Taliban set to attend Paris conference
2012-12-10 19:36
Kabul - The Taliban said on Monday it would attend a
conference in Paris on Afghanistan this month but would not hold peace talks
with Afghan government delegates or other groups.
A member of Afghanistan's government-appointed High Peace
Council said, however, that its representatives would meet the Taliban.
"Obviously, yes we will, as we all attend the same
conference. And we could also meet them on the sidelines of the meeting,"
Din Mohammad, who is also a cabinet minister, told AFP.
President Hamid Karzai has long sought peace talks with
the Taliban, who have waged an 11-year insurgency, but the Islamists have
dismissed his government as a puppet of the United States.
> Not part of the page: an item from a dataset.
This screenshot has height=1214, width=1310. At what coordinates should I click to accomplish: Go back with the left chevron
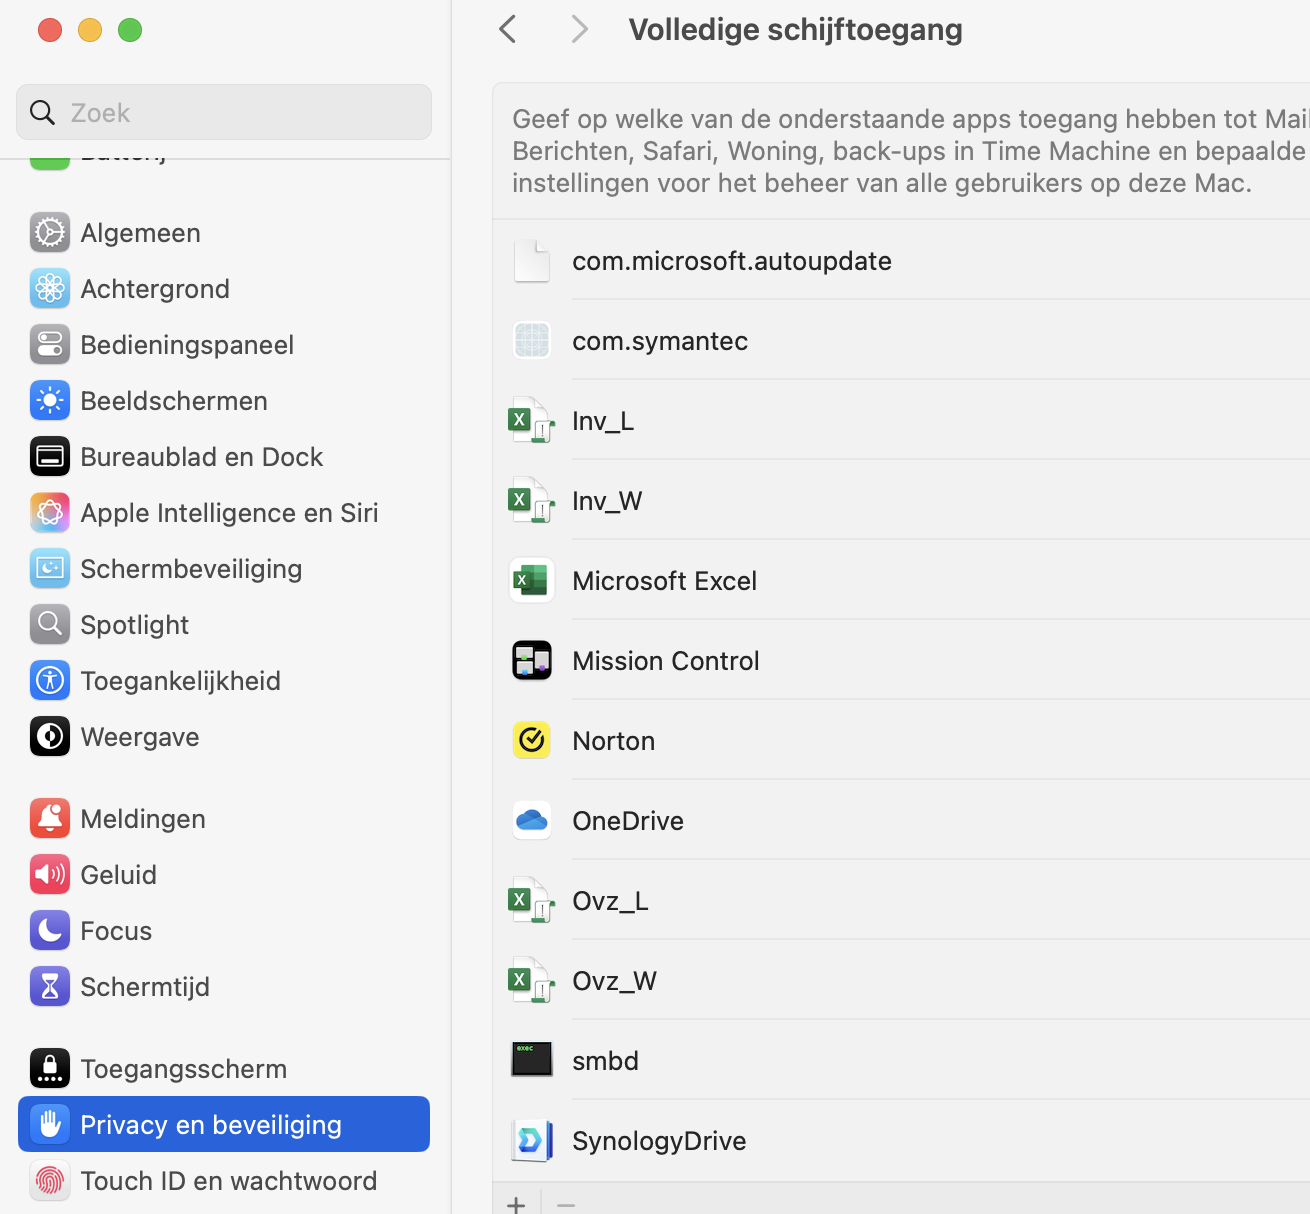tap(508, 29)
"We welcome any conference that is aimed at peace
and stability in Afghanistan," presidential spokesperson Aimal Faizi told
AFP.
Taliban spokesperson Zabihullah Mujahid said in a
statement that the militants had accepted an invitation to attend the
conference, which French government sources described as an internal Afghan colloquium
on the future of the country.
"The Taliban in this conference will express its
stance to the world community and we will send two representatives," he
said.
"We must clarify that no talks with anyone are
involved. This is only a research conference and the representatives of the
Taliban are attending the conference only to address directly the world about
their views face to face."
The Taliban said their invitation was recognition that
the "Taliban are not just a simple movement [but] a movement with roots
among the people".
"The Americans came to accepting the Taliban as a
reality," it said.
Preliminary contacts between the US and the Taliban in
Doha were broken off in March when the militants failed to secure the release
of five of their senior members held in Guantanamo Bay.